> _GIVEN PROBLEM_
Reproduce every line of the following items verbatim, omitting the pictures.

________________________________________

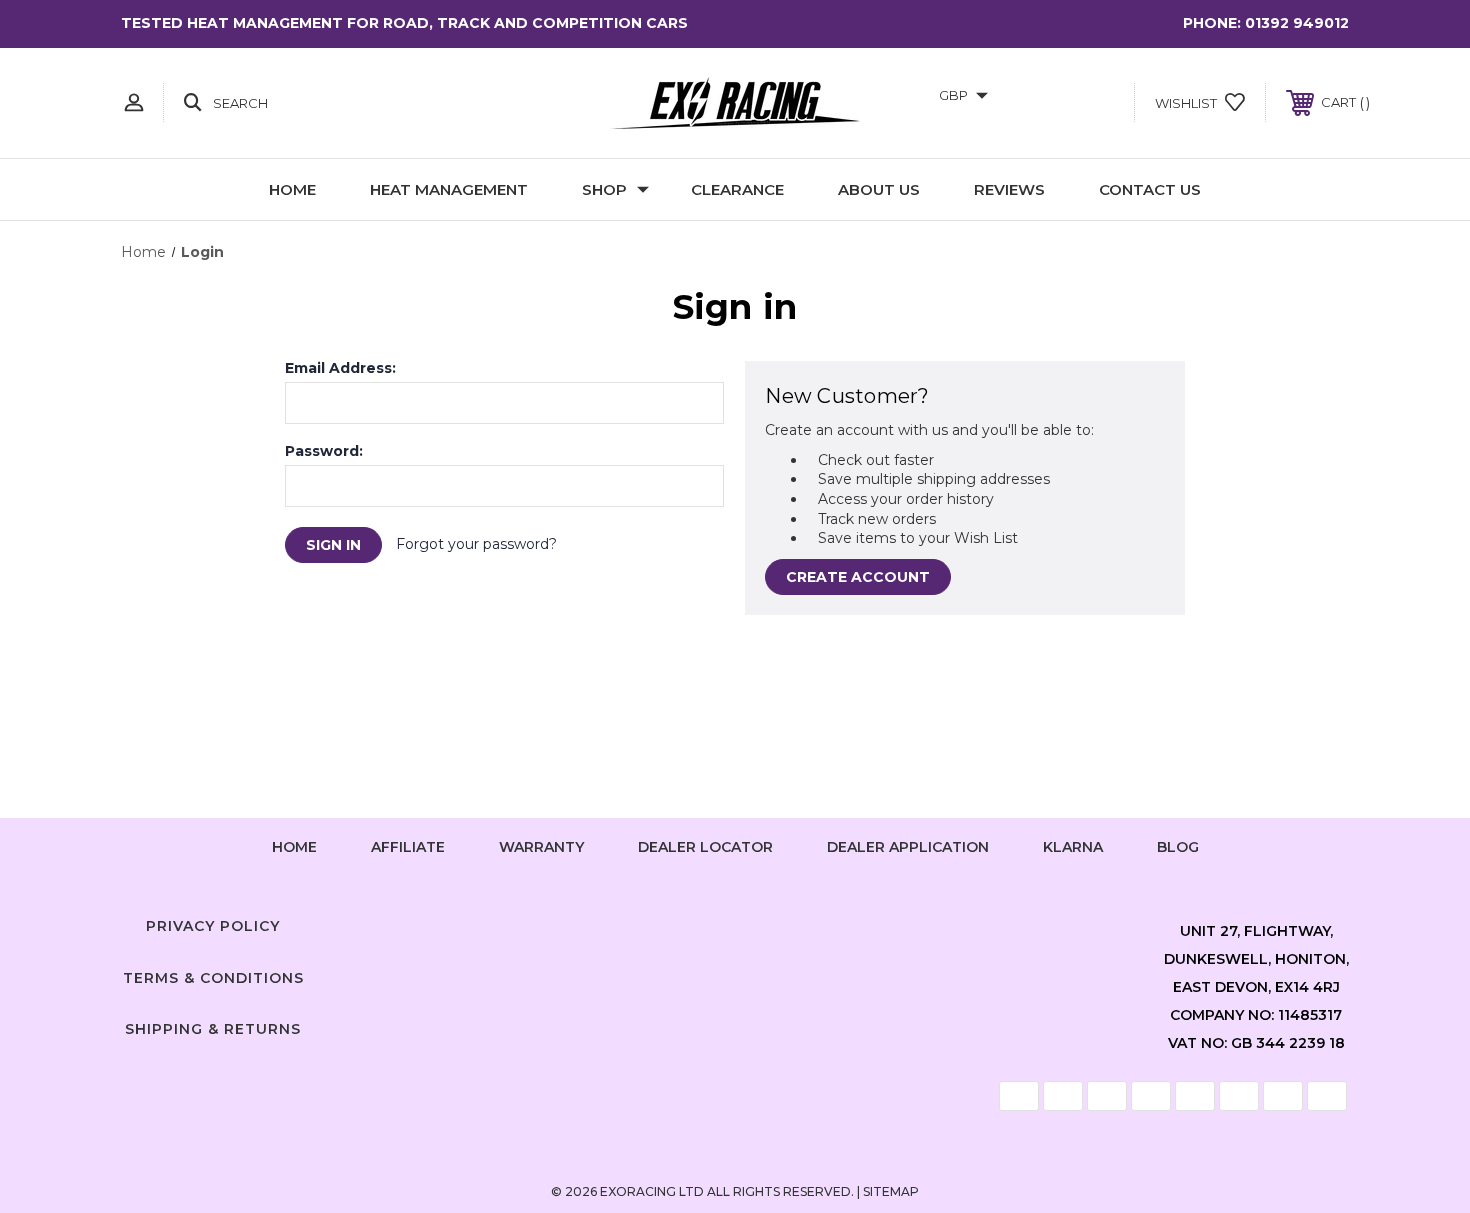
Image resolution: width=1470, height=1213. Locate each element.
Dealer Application (908, 847)
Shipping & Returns (213, 1029)
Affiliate (408, 847)
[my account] (134, 102)
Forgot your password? (476, 544)
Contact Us (1150, 189)
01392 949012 (1297, 23)
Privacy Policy (213, 926)
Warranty (541, 847)
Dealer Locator (705, 847)
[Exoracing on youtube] (795, 922)
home (294, 847)
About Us (879, 189)
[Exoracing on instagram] (735, 922)
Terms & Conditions (213, 978)
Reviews (1009, 189)
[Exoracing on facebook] (675, 922)
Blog (1178, 847)
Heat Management (449, 189)
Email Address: (340, 368)
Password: (324, 451)
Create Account (858, 577)
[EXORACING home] (735, 103)
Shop (604, 189)
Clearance (737, 189)
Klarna (1073, 847)
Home (292, 189)
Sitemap (891, 1191)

________________________________________

> _RESULT OF THE TASK_
Image resolution: width=1470, height=1213. Locate each element.
Dealer Application (908, 847)
Shipping & Returns (213, 1029)
Affiliate (408, 847)
[my account] (134, 102)
Forgot your password? (476, 544)
Contact Us (1150, 189)
01392 949012 (1297, 23)
Privacy Policy (213, 926)
Warranty (541, 847)
Dealer Locator (705, 847)
[Exoracing on youtube] (795, 922)
home (294, 847)
About Us (879, 189)
[Exoracing on instagram] (735, 922)
Terms & Conditions (213, 978)
Reviews (1009, 189)
[Exoracing on facebook] (675, 922)
Blog (1178, 847)
Heat Management (449, 189)
Email Address: (340, 368)
Password: (324, 451)
Create Account (858, 577)
[EXORACING home] (735, 103)
Shop (604, 189)
Clearance (737, 189)
Klarna (1073, 847)
Home (292, 189)
Sitemap (891, 1191)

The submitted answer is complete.